━━━━━ Document passage

Analyze Transit Patterns with Apache NiFi
Overview
- NiFi DataFlow Automation Concepts
- Launch NiFi HTML UI
- Build a NiFi Process Group to Simulate NextBus API
- Build a NiFi Process Group to Parse Transit Events
- Build a NiFi Process Group to Validate the GeoEnriched Data
- Build a NiFi Process Group to Store Data As JSON
- Integrate NextBus API To Pull In Transit Live Feed
NOTICE
As of January 31, 2021, this tutorial references legacy products that no longer represent Cloudera’s current product offerings.
Please visit recommended tutorials:
- How to Create a CDP Private Cloud Base Development Cluster
- All Cloudera Data Platform (CDP) related tutorials
Introduction
The concepts section is tailored toward enriching your hands-on experience in the tutorials. By the end of this section, you will be able to define NiFi, know how to create dataflows for specific use cases, acquire knowledge on how to build a NiFi DataFlow and become familiar with the core concepts of NiFi. The goal of this section is to help NiFi practitioners know how to use the NiFi documentation for their advantage.
Outline
- What is Apache NiFi?
- Who Uses NiFi, and for What?
- Understand NiFi DataFlow Build Process
- The Core Concepts of NiFi
- NiFi Architecture
- A Brief History of NiFi
- Further Reading
What is Apache NiFi?
Apache NiFi is an open source tool for automating and managing the flow of data between systems (Databases, Sensors, Data Lakes, Data Platforms). In the tutorial, we will use NiFi to process the flow of data between sensors, web services (NextBus and Google Places API), various locations and our local file system.
Who Uses NiFi, and for What?
NiFi is used for data ingestion to pull data into NiFi, from numerous different data sources and create FlowFiles. For the tutorial, GetFile, GetHTTP, InvokeHTTP are processors you will use to stream data into NiFi from the local file system and ingest data from the internet. Once the data is ingested, as the DataFlow Manager (DFM), the user, you will create 2 process groups or sections of the dataflow that handle a particular purpose in data preprocessing. A process group is a complex processor composed of multiple processors. You will create a Data Management process group to monitor and obtain feedback about the current status of the NiFi DataFlow. You will use bulletins to troubleshoot problems in the dataflow. Bulletins are located on the processor and the management toolbar. They provide a tool-tip of the time, severity and message of the alert. While the data is managed, you will create Data Enrichment process group to enhance, refine and improve the quality of data to make it meaningful and valuable for users. NiFi enables users to filter out unnecessary information from data to make easier to understand. You will use NiFi to geographically enrich real-time data to show neighborhoods nearby locations as the locations change.

━━━━━━━━━━

Exercise task 1
Decide whether each statement agrees with the NiFi tutorial, answering yes or no and quoting the words that settle it: (a) A process group is made up of several processors. (b) Bulletins appear only on the management toolbar. (c) The notice says the products the tutorial references no longer represent Cloudera's current offerings.
Exercise task 2
Pick up the NiFi tutorial after its last sentence and continue it.

━━━━━ Information supplied

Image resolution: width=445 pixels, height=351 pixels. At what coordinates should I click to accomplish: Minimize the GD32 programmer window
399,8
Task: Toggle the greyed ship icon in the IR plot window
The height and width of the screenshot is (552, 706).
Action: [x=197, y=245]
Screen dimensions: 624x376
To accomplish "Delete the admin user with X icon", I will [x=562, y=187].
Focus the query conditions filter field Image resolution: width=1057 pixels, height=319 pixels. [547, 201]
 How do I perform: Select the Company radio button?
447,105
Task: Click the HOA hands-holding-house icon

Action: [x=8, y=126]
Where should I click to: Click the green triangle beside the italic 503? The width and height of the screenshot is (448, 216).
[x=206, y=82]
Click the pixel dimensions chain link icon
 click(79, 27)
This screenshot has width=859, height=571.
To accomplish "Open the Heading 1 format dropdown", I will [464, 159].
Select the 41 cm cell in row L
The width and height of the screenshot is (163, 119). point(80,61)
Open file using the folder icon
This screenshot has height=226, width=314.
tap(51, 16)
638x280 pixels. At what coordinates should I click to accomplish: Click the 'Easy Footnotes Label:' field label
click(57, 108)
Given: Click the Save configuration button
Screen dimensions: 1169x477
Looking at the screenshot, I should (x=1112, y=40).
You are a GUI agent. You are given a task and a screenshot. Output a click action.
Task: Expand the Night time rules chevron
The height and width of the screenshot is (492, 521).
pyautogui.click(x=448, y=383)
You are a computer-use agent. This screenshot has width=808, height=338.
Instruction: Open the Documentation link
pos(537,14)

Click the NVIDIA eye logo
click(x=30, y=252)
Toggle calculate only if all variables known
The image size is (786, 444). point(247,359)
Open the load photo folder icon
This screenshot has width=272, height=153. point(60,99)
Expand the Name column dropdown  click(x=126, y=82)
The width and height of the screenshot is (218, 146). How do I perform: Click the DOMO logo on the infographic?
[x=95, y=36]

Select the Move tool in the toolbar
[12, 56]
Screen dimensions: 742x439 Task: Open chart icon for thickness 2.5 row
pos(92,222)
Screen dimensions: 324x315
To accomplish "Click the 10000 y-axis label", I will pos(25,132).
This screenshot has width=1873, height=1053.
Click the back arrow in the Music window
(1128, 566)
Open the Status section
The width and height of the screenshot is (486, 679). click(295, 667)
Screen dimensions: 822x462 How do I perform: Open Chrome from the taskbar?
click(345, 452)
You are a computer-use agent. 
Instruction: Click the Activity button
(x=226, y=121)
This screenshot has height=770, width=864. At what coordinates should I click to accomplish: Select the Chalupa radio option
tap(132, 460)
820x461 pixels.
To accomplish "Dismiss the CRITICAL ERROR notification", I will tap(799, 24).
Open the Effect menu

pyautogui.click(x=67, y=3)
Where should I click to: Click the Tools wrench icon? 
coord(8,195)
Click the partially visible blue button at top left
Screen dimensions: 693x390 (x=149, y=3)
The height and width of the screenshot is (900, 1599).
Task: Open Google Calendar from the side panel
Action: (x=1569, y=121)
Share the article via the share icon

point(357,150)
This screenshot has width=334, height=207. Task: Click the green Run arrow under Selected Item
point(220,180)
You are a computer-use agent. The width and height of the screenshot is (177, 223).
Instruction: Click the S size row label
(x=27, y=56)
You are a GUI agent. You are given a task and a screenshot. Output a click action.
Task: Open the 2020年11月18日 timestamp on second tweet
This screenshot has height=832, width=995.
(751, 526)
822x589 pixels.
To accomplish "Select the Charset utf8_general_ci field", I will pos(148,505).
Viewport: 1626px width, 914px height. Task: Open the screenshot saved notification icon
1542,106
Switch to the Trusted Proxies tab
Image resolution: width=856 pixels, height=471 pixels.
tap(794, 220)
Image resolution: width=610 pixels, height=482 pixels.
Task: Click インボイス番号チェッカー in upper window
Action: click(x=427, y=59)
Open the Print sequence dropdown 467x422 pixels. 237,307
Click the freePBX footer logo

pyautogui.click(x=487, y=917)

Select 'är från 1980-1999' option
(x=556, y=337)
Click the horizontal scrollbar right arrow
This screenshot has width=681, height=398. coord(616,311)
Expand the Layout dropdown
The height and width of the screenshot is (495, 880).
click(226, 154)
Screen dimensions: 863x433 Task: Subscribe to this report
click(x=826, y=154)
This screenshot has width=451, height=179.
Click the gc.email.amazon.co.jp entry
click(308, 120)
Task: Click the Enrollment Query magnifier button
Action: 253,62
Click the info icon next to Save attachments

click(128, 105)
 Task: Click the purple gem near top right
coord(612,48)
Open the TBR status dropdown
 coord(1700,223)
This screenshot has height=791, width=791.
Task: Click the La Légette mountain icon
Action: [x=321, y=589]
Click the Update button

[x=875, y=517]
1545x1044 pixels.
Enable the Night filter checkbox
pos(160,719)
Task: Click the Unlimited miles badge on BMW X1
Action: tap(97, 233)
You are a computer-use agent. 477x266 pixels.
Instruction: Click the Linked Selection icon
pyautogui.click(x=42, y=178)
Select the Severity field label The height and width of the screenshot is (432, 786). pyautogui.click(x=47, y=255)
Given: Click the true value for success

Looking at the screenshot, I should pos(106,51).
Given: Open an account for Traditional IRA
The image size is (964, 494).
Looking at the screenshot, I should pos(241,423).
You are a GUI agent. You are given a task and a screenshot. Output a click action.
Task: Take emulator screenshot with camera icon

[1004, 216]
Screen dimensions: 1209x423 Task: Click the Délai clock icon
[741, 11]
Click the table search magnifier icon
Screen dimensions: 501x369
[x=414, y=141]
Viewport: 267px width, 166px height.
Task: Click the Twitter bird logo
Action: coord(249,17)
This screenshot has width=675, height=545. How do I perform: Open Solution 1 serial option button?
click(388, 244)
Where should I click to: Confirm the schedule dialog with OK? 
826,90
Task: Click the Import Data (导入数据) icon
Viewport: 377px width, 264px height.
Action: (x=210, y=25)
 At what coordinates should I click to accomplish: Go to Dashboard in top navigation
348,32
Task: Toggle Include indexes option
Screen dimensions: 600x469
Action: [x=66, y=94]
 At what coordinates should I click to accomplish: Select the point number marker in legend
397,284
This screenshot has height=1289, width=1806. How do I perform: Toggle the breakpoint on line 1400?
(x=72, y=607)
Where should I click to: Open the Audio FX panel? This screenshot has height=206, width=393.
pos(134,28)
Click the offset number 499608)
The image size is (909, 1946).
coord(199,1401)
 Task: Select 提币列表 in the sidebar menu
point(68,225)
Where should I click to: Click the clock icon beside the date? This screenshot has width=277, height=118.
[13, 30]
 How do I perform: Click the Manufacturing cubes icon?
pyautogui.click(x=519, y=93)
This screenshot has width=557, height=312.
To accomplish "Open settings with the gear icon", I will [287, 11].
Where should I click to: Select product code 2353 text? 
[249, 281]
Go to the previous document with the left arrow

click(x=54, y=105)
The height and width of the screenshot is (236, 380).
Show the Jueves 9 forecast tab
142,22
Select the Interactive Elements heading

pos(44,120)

━━━━━━━━━━

Written answer 1
(a) Yes: "A process group is a complex processor composed of multiple processors."
(b) No: "Bulletins are located on the processor and the management toolbar."
(c) Yes: "this tutorial references legacy products that no longer represent Cloudera’s current product offerings."

Written answer 2
Understand NiFi DataFlow Build Process
Explore NiFi HTML User Interface
When NiFi is accessed at sandbox-hdf.hortonworks.com:9090/nifi
by users who run NiFi from Cloudera DataFlow (CDF) sandbox or sandbox.hortonworks.com:8080/nifi
by users who run NiFi from their local machine, NiFi's User Interface (UI) appears on the screen. The UI is where dataflows will be developed. It includes a canvas and mechanisms to build, visualize, monitor, edit, and administer our dataflows in the tutorials. The components toolbar contains all tools for building the dataflow. The actions toolbar consists of buttons that manipulate the components on the canvas. The management toolbar has buttons for the DFM to manage the flow and a NiFi administrator to manage user access & system properties. The search toolbar enables users to search for any component in the dataflow. The image below shows a visualization of where each mechanism is located.
Find and Add Processor Overview
Every dataflow requires a set of processors. In the tutorials, you will use the processor icon to add processors to the dataflow. Let’s view the add processor window. There are 3 options to find our desired processor. The processor list contains almost 190 items with descriptions for each processor. The tag cloud reduces the list by category, so if you know what particular use case your desired processor is associated with, select the tag and find the appropriate processor faster. The filter bar searches for the processor based on the keyword entered. The image below illustrates where each option is located on the add processor window.
Configure Processor Dialog
As we add each processor to our dataflow, we must make sure they are properly configured. DataFlow Managers navigate around the 4 configuration tabs to control the processor's specific behavior and instruct the processor on how to process the data that is flowing. Let's explore these tabs briefly. The Settings tab allows users to change the processor's name, define relationships & includes many different parameters. The Scheduling tab affects how the processor is scheduled to run. The Properties tab affects the processor's specific behavior. The Comments tab provides a place for DFMs to include useful information about the processor's use-case. For the tutorial series, you will spend most of time modifying properties.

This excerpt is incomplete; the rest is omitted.